PASSAGE:
== Segment start ==
The platform I use to do my peptide sequence clustering is CD-HIT. It’s blazing fast and extremely simple to use. Basically, their algorithm clusters sequences based on word count overlap. What this means is that the user specifies a word size, meaning how many consecutive amino acids to consider at a time, and a percent identity as a cutoff on how similar sequences need to be to cluster together. CD-HIT starts by ordering the sequences from longest to shortest, then splitting each sequences into all posible words of the given size. It then counts the number of times each word appears in each sequences, giving each peptide a “signature” of abundances. The benefit of this step is twofold. First, it greatly simplifies each sequence to a small array, reducing the amount of memory needed to process each sequence. It also provides a very simple metric of comparison between peptides. The more their word counts overlap, the more similar they are. This idea was studied more in a study from back in 1998. If sequences fall within the user provided identity, then they are clustered together. Otherwise, a new cluster is formed. This happens processively until all peptides are put either into an existing cluster or make new ones. This procedure is known as greedy incremental clustering.
== Segment end ==
TASK A:
Answer these questions from the passage on CD-HIT:
(i) Which two values does the user specify?
(ii) How does CD-HIT order the sequences before splitting them?
(iii) What name is given to the whole procedure?
TASK B: Going by the passage on CD-HIT, list in order the steps the tool goes through to cluster sequences.

Dataset entries
== Segment start ==
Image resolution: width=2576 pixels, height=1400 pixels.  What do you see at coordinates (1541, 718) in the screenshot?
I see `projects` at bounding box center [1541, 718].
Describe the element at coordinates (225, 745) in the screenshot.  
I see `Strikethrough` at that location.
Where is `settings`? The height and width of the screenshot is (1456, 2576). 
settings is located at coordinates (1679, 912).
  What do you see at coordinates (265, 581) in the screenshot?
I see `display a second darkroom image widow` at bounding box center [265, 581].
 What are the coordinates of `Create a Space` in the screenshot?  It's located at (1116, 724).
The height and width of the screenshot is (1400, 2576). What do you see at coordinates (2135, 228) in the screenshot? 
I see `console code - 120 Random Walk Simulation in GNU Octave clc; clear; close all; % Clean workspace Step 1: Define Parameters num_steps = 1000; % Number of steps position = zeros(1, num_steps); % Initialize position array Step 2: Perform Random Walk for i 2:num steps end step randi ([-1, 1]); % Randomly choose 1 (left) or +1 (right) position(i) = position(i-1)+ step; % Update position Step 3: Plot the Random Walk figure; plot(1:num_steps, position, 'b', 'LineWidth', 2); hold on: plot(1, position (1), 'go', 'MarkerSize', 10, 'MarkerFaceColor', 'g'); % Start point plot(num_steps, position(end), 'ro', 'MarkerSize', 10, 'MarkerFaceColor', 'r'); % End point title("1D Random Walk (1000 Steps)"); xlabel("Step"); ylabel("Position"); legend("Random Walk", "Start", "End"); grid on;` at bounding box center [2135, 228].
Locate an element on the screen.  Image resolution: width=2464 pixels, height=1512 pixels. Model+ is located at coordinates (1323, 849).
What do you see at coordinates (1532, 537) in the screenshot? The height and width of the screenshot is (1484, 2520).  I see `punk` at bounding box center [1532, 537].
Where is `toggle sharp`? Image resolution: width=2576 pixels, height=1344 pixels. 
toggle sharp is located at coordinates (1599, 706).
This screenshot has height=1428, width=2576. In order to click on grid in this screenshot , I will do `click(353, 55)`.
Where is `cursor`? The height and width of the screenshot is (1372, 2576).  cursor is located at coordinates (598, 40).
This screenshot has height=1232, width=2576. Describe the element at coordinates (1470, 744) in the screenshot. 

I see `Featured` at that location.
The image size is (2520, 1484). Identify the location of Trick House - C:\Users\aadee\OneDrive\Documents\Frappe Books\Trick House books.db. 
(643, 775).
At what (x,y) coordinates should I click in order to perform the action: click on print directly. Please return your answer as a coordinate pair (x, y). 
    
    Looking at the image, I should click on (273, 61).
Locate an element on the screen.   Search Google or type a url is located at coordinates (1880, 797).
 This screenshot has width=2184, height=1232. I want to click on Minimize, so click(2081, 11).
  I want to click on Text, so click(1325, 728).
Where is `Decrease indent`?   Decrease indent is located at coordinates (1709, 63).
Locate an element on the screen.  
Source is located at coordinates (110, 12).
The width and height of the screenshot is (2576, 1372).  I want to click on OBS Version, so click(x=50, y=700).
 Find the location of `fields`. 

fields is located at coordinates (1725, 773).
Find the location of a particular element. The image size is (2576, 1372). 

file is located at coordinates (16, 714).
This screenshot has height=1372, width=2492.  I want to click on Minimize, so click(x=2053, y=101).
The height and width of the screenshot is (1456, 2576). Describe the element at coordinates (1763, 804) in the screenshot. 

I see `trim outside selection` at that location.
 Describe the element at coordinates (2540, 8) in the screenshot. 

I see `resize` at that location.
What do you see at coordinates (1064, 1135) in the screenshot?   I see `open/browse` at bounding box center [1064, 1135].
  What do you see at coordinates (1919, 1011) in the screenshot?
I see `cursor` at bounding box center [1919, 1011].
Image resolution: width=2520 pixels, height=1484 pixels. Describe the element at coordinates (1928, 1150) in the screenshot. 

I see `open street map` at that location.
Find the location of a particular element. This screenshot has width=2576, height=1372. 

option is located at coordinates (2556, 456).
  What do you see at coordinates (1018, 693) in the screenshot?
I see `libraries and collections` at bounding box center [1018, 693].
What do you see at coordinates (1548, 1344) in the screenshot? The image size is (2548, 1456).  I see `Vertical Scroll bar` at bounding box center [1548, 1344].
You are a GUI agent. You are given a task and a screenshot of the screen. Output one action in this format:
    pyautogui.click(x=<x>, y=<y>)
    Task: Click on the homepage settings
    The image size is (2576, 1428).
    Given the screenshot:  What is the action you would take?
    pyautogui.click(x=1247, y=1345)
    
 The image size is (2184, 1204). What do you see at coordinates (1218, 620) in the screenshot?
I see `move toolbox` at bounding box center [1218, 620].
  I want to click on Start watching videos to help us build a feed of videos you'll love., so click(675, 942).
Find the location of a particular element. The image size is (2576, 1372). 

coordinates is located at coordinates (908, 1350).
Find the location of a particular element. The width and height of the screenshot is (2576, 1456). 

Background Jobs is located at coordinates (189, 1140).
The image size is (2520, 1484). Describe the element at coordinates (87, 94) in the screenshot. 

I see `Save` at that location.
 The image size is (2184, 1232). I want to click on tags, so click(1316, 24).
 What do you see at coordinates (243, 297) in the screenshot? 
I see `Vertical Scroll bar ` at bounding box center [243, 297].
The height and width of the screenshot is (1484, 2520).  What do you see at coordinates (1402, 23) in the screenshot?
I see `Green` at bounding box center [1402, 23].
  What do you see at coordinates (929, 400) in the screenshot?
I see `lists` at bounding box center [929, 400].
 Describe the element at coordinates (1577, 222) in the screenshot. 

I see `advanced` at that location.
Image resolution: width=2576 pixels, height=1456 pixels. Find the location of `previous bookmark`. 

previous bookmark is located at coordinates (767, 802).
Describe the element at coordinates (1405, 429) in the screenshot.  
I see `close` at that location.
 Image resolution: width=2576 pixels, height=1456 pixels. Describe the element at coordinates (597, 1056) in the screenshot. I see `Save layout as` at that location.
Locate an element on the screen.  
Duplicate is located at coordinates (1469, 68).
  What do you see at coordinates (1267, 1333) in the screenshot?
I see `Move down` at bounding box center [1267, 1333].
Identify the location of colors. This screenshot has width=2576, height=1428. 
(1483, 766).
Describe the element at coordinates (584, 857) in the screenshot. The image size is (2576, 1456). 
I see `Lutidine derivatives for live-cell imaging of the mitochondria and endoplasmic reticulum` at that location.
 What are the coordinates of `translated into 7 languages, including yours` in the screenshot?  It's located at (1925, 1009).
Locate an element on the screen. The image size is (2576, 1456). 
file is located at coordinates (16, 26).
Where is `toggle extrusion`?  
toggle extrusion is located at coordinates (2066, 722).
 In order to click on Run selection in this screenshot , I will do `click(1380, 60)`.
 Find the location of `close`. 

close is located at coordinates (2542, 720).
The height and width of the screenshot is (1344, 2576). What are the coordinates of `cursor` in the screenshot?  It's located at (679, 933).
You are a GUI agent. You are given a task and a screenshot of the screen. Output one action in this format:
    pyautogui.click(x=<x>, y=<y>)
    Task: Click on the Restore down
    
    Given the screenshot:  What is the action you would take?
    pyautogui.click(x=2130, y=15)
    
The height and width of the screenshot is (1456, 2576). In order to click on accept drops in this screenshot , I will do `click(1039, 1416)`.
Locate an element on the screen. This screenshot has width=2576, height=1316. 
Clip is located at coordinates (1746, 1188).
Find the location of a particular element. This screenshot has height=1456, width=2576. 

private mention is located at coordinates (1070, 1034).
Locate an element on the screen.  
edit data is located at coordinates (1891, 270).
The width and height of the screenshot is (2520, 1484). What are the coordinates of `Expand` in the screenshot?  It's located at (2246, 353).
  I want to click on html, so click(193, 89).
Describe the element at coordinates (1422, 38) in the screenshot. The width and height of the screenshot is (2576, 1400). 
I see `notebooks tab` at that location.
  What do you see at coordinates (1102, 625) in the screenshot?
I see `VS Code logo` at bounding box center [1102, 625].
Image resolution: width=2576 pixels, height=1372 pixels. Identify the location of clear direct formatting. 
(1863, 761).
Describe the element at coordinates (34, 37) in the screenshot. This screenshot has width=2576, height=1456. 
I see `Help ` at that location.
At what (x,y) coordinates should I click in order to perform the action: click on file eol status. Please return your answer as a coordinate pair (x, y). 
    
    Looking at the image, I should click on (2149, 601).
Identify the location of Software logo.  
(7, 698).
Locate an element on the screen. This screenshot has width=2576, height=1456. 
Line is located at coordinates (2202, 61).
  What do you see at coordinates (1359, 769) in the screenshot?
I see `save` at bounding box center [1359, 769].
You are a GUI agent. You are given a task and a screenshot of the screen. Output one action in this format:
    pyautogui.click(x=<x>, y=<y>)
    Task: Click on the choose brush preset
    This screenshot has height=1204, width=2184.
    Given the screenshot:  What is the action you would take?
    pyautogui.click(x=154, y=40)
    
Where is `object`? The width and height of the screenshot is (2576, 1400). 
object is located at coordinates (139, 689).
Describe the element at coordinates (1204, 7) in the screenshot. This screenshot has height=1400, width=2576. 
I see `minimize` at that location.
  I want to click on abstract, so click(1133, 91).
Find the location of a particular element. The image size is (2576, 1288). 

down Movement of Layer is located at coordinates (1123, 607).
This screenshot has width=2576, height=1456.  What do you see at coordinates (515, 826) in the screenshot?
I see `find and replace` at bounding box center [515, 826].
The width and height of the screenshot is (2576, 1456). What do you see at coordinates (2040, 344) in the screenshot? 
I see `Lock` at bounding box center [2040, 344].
== Segment end ==
EXERCISE RESPONSE A:
(i) A word size and a percent identity cutoff.
(ii) From longest to shortest.
(iii) Greedy incremental clustering.

EXERCISE RESPONSE B:
1. Orders the sequences from longest to shortest.
2. Splits each sequence into all possible words of the given size.
3. Counts how many times each word appears in each sequence, giving each peptide a "signature" of abundances.
4. Clusters sequences together if they fall within the user-provided identity; otherwise forms a new cluster.
5. Repeats this until every peptide is placed in an existing cluster or a new one.